- What is expected: Going from the line that contains "Task: Click the Contact Inquiry envelope icon" down to the last line in the listing below, reproduce every line exactly and include no others.

- Dataset entries:
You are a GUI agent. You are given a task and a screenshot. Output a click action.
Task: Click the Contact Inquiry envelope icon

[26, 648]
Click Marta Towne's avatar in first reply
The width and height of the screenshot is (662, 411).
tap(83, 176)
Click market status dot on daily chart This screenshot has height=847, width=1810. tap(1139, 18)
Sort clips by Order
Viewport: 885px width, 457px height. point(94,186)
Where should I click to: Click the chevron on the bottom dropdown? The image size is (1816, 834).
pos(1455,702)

- Solution:
Task: Click the Contact Inquiry envelope icon

[26, 648]
Click Marta Towne's avatar in first reply
The width and height of the screenshot is (662, 411).
tap(83, 176)
Click market status dot on daily chart This screenshot has height=847, width=1810. tap(1139, 18)
Sort clips by Order
Viewport: 885px width, 457px height. point(94,186)
Where should I click to: Click the chevron on the bottom dropdown? The image size is (1816, 834).
pos(1455,702)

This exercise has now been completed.